(Study questions):
A – List each sentence of the paragraph in the Fallout 76 passage that begins "I have to admit," one per line.
B – According to the Fallout 76 passage, which game is the media of the week?
C – Transcribe the Fallout 76 passage between "So, I’ve already" and "an agricultural commune.", inclusive.

━━━ Source extract

Person in the foreground overlooking a ruined metropolise wreathed in threatening and dark clouds

So, I’ve already pointed out my dislike for the “Points of Light” campaign concept. Protecting the status quo might be somebody else’s idea of a good time, but I’d prefer to organize that underclass of goblins and help them start an agricultural commune.

Yet in seeking to develop a one-pager in support of Fallout 76 as the media of the week, it comes down to making a wasteland safe for those who will come after, perhaps those fleeing the status quo and trying to find a new life.

I have to admit that this bothers me because its part of our colonial history in Canada. Authorities claimed that what they were doing was making a wasteland safe for civilization when really they were creating a wasteland from what was a civilization. Thankfully, with RPGs we can create settings in which there really are no indigenous people—no sentient beings—which need to be displaced. It still feels a little odd, a little like I’m buying into a cancerous fiction, but that’s true of a lot of plots and concepts.

━━━━━━
━━━ Extracted information

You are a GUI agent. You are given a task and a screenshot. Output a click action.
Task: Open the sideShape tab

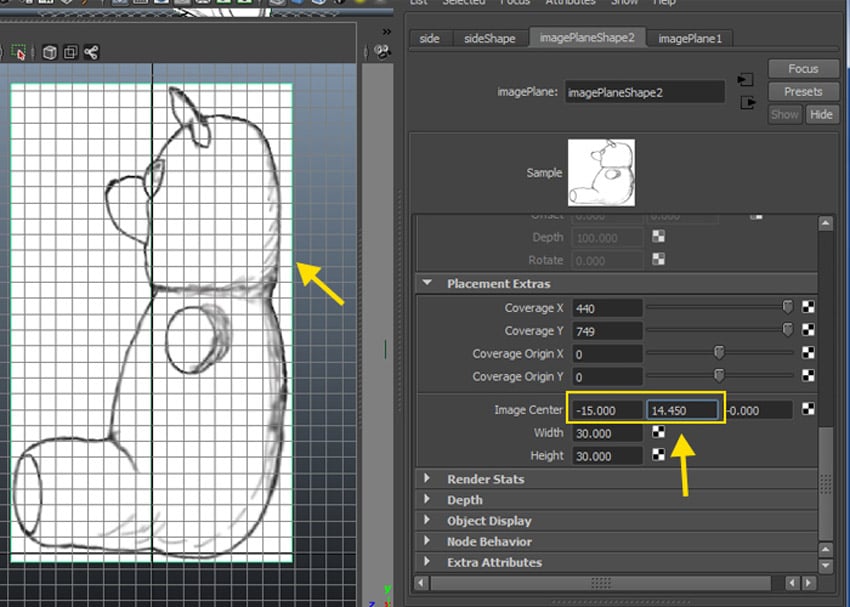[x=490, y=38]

━━━━━━
━━━ Extracted information

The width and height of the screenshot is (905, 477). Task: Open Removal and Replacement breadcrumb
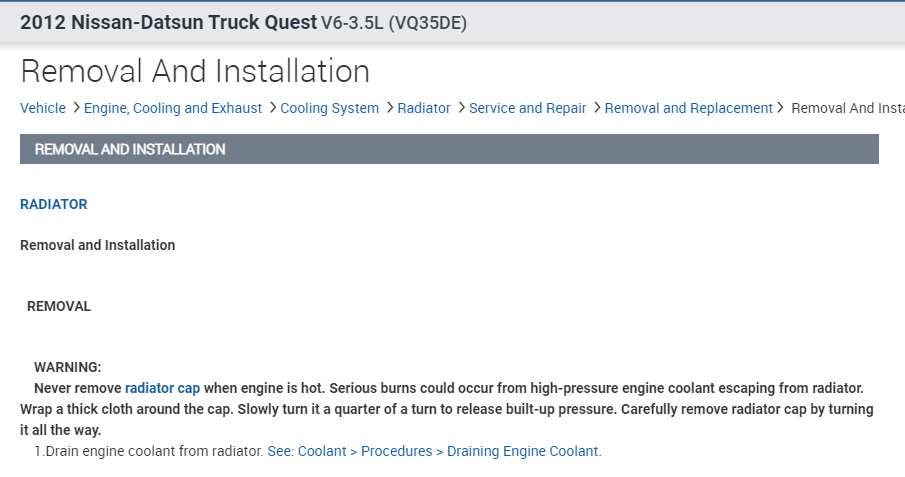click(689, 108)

━━━━━━
━━━ Extracted information

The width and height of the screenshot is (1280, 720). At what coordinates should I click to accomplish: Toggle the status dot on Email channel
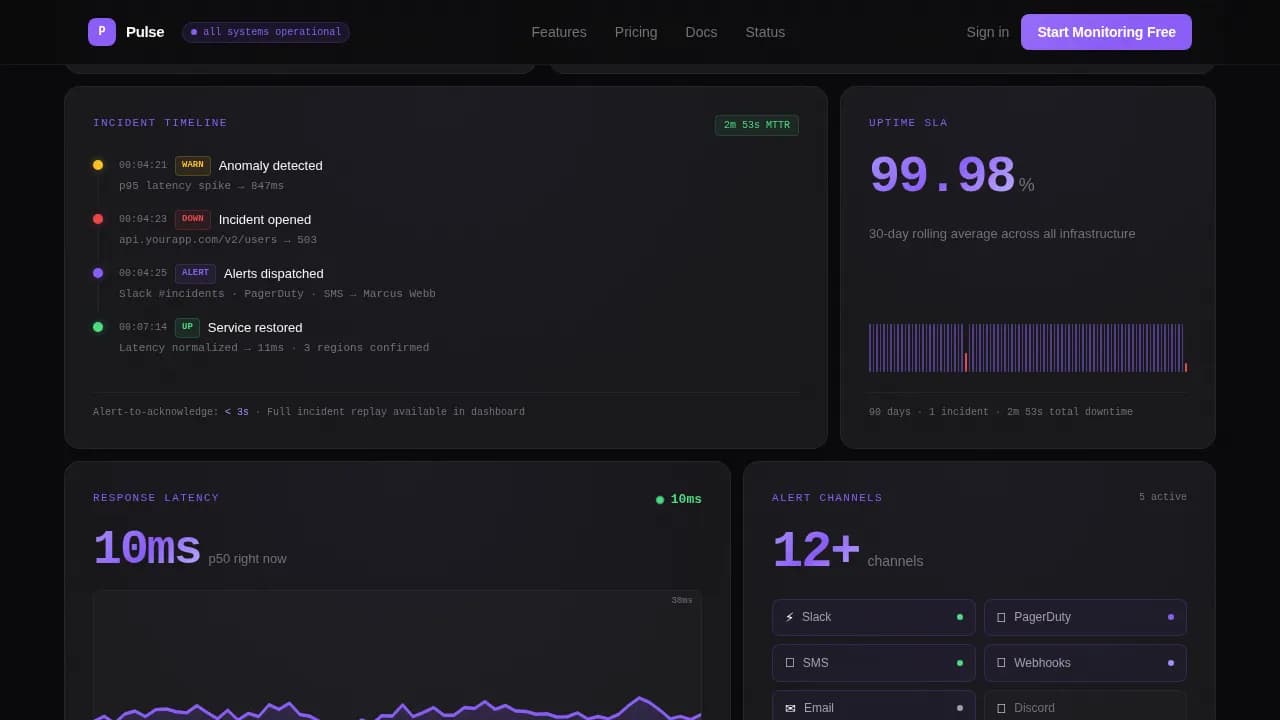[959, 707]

━━━━━━

(Answers for each item):
A –
I have to admit that this bothers me because its part of our colonial history in Canada.
Authorities claimed that what they were doing was making a wasteland safe for civilization when really they were creating a wasteland from what was a civilization.
Thankfully, with RPGs we can create settings in which there really are no indigenous people—no sentient beings—which need to be displaced.
It still feels a little odd, a little like I’m buying into a cancerous fiction, but that’s true of a lot of plots and concepts.

B – Fallout 76

C –
So, I’ve already pointed out my dislike for the “Points of Light” campaign concept. Protecting the status quo might be somebody else’s idea of a good time, but I’d prefer to organize that underclass of goblins and help them start an agricultural commune.